The editor of a new reader-friendly version of James Joyce's Ulysses has conceded defeat to the author's grandson Stephen in the battle for Molly Bloom's apostrophes.

A New Reader's Edition of Ulysses was published last week without 250-odd words and punctuation marks that a British court ruled put a previous reader's edition in breach of copyright.

These included some corrected spellings of words that had been erroneously typeset by French printers in the 1920s - such as a missing "r" that turned coral into coal - and a series of absent apostrophes in Molly Bloom's famous soliloquy that ends the book.

Danis Rose, the Dublin-based scholar who edited both volumes, said the new text did not include those corrections that had been deduced through the study of Joyce's manuscript and which had hence fallen foul of the court ruling.

Instead, it had been amended according to scholarly research that drew solely on those editions of Ulysses already in print.

The text of the new reader's edition corrects about 2,000 errors and faults in grammar and logic accidentally introduced by the author, typists, printers and compositors during Ulysses ' tortuous production.

The result, according to Mr Rose, was "not a stripped-down, conservative version" but was "a completely independently created edition that's much more acceptable to the Joyce community".

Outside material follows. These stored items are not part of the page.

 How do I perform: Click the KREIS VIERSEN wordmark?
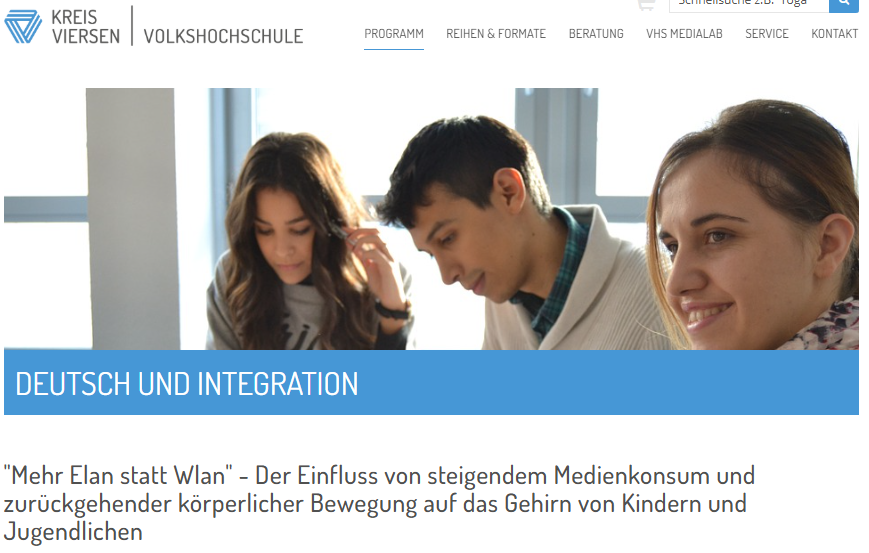(x=85, y=27)
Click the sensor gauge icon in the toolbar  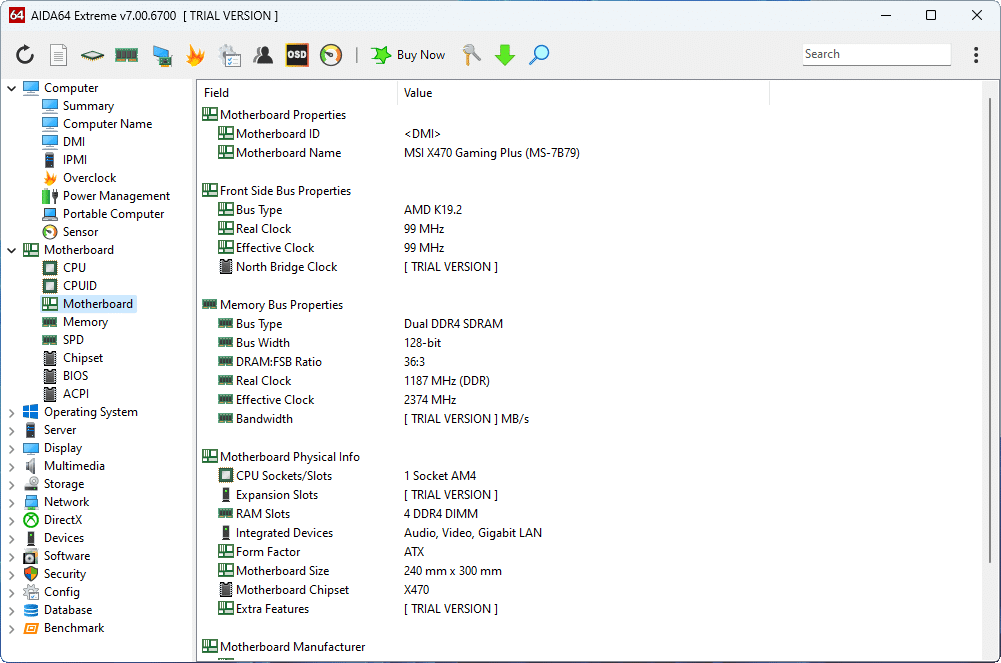[x=330, y=55]
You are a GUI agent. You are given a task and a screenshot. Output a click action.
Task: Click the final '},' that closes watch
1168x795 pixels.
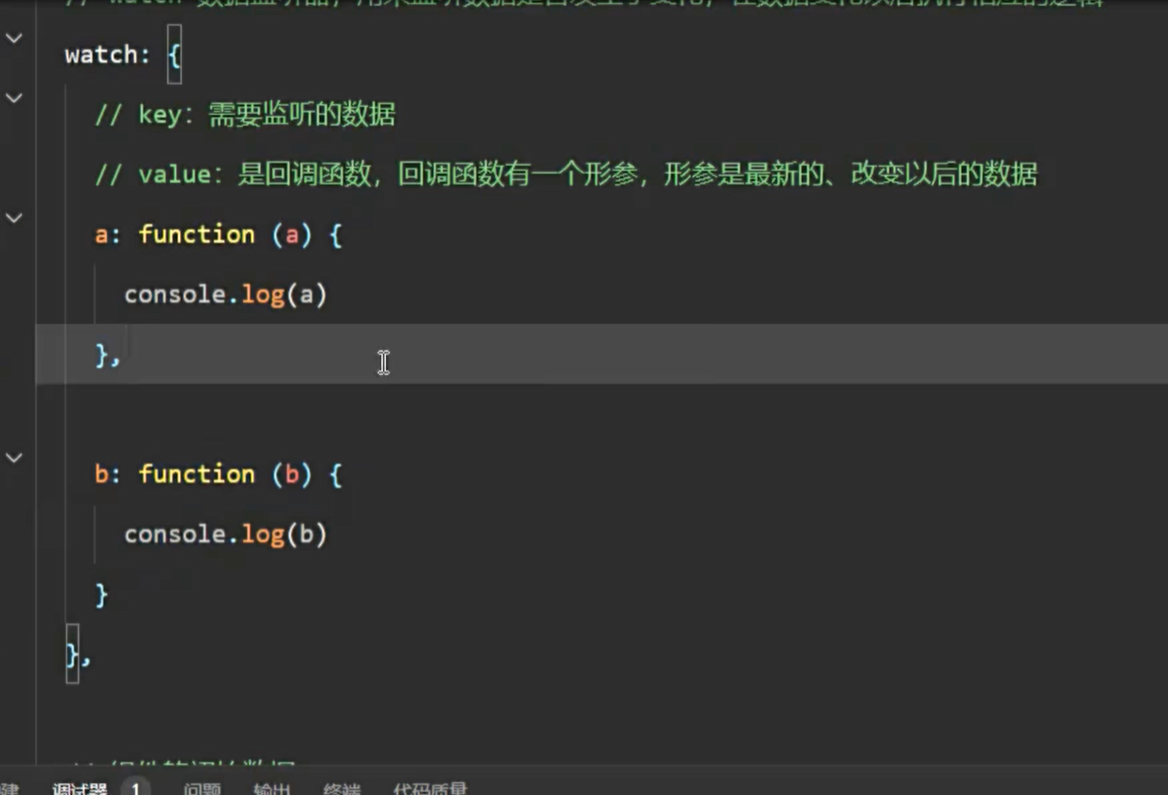coord(78,655)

As important, the Joyce estate has not raised any objections since being contacted about the text last October.

The estate, of which Stephen Joyce is the principal figure, has pursued numerous legal cases to defend its copyright.

The 2002 High Court ruling led to the withdrawal of the previous reader's edition.

Mr Rose said the upshot was that the estate retained possession of the spellings and punctuation in question.

In his introduction to the new book, Mr Rose wrote: "I must announce - to the relief of many of her suitors - that Molly has once again been stripped of her apostrophes.

"Far too many of these specks appear in the manuscripts and are thus, and shall remain for the present, the private property of the Estate of James Joyce deceased."

Mr Rose, instead, has resorted to using hair spaces where each apostrophe might have been.